My struggle is not against higher courts. My struggle is: I want to have them judge on the merits of the case. If they find the tiniest piece of evidence of any crime that I have committed, I must be jailed. But if they don’t find anything, they should lock up those who had me arrested and set me free. That’s my struggle and I will keep fighting until the end.
I don’t know how much time I still have. I will be 74 on Sunday, which means, I will fight until my last days so that this country doesn’t have one single judge, prosecutor or chief of police telling lies to the Brazilian people. That is the fight, so you should know that I want [to prove] my innocence. That is why I say I will not trade my dignity for my freedom. Holding my head high, in here or out there, is worth more than walking around feeling ashamed out there. I say this just so you know that I am calm and I know very well what I want.
I know very well what they did to me and their attempt to keep this lie alive.

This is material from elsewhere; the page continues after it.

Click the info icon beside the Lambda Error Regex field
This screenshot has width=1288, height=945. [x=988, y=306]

I watch Globo [Brazil’s biggest media conglomerate], and they are terrified that the Brazilian society could understand The Intercept’s exposés. If they could sweep under the rug everything The Intercept exposed showing the truth, showing who [former judge and current Justice minister Sergio] Moro is, who [Car Wash chief prosecutor Deltan] Dallagnol is, showing the logic behind the cases they pursued… Globo knows that it was such a big lie that it would demoralize itself. So they try to prevent people from having access to that.

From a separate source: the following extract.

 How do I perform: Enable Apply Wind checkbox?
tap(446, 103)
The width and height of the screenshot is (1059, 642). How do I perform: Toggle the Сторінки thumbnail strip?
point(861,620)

My will is to prove that Globo is a liar, that Moro is a liar, that Dallagnol is a liar, that the chief of police who conducted the investigation is a liar. This is my logic. I am very calm about it, no hard feelings. Today I am a Don Quijote in pursuit of the truth.
Brasil de Fato: You reiterate it and actually started the conversation talking about the Supreme Court. You have said many times that you will not give up on your freedom and that you want to prove your innocence. This is a decision you make every day, in every action. We can only imagine how much pressure there is in this sense, when it comes to your freedom. What is at stake? There’s Lula as a politician, as a man, as someone in Brazilian politics, but you have to weigh everything and make this decision every day. What are the sacrifices you have to make as you make this decision every day?

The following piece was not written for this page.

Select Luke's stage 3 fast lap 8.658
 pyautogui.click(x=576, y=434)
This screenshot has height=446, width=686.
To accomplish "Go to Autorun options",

Luiz Inácio Lula da Silva: I was raised by an illiterate mother. My mom died without knowing how to draw an “o”. My dad died illiterate. But one thing I learned from them is honor. Honor, character, self-esteem, these are things we carry in our blood. It’s something we learn from a young age. And I was not born to lower my head. I am aware of the lie that was told, I am aware of the disservice that Dallagnol did to the country with that PowerPoint presentation, I am aware of the lies Moro told when he wrote the sentence. A judge who presided over a case against a citizen for an undetermined crime, which means he doesn’t know what I did wrong, but he had to find me guilty just because, and because the political moment required my conviction.
I am aware that they have lied to the Brazilian society, and that lie was agreed upon in collusion between Moro and the Brazilian media. There is an article [Sergio Moro] produced in 2004, called Mani Pulite, about Operation Clean Hands in Italy. It says the media had the main role in getting people convicted. That means that, if a citizen is a suspect and the media decides that they are guilty even before the trial, when the time comes to issue the sentence, they are going to be convicted.
And I decided to face that. I decided to face it for the name that I had, for my relationship with the Brazilian society. I could not allow that more than 200 hours of [prime time news show] Jornal Nacional against me, more than 150 covers of magazines against me, thousands of front pages of newspapers against me -- I could not allow that to end my political life, end my relationship with society, being called a thief by the thieves.
I decided to fight back. I’ve said this before: I could have left Brazil, I could have gone to an embassy, but I decided to come here, because I would not be able to prove my innocence if I were not here. In here, fighting, with my head held high. Look, I’m here talking to you, and look at Moro’s face when he gives interviews. He knows he is a liar. He doesn’t even have the courage to look people in the face. Look at Dallagnol, who actually started a gang with that [Car Wash] task force. He wanted to get rich. He wanted to get money from Petrobras [Brazil’s state-run oil company] to create an institute, and to do what?
This is what I rose against. And it’s against that that I’ve made the decision that the place I would go would be Curitiba. That’s where I have to be to prove [my innocence]. If they keep me locked up in here one year, two years, no problem. I have patience. But what I want is this: I’ve learned to walk with my head held high, and I will not lower my head. I am equal to any Brazilian. If I make a mistake, I have to pay for it. Everyone who makes a mistake has to pay.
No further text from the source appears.